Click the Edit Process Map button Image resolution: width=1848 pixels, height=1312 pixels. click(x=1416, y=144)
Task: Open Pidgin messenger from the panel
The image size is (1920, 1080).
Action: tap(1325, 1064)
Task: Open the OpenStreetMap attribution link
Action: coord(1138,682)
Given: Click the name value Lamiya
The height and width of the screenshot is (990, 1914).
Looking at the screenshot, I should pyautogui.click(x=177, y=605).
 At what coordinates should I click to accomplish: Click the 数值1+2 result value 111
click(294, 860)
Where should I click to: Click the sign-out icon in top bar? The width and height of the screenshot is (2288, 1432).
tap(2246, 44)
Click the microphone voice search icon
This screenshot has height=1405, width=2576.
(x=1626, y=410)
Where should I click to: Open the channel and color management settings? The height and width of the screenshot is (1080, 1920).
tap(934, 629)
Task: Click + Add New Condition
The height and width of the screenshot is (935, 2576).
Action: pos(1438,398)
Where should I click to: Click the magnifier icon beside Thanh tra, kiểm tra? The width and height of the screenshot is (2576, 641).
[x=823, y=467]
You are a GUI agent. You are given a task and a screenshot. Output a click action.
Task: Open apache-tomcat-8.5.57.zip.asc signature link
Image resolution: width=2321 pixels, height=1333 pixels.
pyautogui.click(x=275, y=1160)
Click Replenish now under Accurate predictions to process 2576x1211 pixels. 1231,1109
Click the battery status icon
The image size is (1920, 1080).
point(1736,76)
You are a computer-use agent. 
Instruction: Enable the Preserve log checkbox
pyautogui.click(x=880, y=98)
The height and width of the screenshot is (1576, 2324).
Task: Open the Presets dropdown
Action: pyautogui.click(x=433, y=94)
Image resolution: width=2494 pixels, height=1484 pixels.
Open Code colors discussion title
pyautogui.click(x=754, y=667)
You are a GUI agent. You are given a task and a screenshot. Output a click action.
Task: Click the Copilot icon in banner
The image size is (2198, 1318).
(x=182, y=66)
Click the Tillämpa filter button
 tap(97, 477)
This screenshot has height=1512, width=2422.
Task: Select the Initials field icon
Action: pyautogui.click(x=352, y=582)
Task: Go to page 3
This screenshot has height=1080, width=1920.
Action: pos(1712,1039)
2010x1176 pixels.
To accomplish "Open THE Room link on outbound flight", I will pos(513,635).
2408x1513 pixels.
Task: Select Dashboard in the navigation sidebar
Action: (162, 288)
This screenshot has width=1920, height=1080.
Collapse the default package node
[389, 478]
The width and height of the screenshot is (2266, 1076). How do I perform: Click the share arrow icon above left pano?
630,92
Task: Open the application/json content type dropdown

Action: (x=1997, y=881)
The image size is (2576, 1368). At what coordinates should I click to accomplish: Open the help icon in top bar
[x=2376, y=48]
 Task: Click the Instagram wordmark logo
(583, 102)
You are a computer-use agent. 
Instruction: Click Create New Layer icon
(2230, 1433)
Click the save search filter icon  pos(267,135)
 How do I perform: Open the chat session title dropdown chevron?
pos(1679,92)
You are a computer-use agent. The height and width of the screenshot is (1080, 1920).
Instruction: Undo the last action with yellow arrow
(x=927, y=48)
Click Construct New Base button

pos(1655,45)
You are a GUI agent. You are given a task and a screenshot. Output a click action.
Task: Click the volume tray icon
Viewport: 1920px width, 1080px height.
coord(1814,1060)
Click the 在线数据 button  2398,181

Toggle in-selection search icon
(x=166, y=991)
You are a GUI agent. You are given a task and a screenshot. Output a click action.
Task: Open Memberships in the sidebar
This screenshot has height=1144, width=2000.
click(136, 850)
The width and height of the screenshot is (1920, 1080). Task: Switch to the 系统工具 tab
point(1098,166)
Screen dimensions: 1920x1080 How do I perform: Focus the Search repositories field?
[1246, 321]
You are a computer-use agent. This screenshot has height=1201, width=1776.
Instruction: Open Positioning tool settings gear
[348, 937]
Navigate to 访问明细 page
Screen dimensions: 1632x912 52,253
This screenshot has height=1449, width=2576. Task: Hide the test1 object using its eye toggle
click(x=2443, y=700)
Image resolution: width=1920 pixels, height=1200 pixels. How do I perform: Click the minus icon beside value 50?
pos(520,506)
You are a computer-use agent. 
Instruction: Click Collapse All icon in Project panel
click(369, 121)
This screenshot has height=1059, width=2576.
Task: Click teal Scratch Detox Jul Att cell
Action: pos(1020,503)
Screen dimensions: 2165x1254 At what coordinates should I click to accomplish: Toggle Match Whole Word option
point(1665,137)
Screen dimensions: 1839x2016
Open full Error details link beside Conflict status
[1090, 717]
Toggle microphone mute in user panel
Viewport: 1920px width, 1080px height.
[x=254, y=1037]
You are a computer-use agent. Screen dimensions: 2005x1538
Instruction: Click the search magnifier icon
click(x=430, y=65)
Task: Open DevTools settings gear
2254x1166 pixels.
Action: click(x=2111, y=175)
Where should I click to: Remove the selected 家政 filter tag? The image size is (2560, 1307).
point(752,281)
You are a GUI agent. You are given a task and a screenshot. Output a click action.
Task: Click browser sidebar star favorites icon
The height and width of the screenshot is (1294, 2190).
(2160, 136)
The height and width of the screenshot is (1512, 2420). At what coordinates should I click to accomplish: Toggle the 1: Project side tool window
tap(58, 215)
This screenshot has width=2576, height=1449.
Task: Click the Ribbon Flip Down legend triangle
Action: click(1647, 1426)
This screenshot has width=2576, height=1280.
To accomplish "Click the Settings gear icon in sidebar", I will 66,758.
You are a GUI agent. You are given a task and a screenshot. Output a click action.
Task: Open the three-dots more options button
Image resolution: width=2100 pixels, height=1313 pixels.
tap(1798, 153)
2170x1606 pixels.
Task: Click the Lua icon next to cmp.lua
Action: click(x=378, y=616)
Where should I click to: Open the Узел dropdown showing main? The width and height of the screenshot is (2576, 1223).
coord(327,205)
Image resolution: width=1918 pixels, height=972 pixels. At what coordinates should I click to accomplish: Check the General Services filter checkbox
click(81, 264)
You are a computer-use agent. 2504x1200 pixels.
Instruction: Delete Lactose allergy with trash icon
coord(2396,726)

## WHAT TO DO
Among the records above, extract exactly the lines from the line with "This screenshot has width=2576, height=1280." to the line with "Task: Open the three-dots more options button", both lines included, and leave out the rest.

## REPLY
This screenshot has width=2576, height=1280.
To accomplish "Click the Settings gear icon in sidebar", I will 66,758.
You are a GUI agent. You are given a task and a screenshot. Output a click action.
Task: Open the three-dots more options button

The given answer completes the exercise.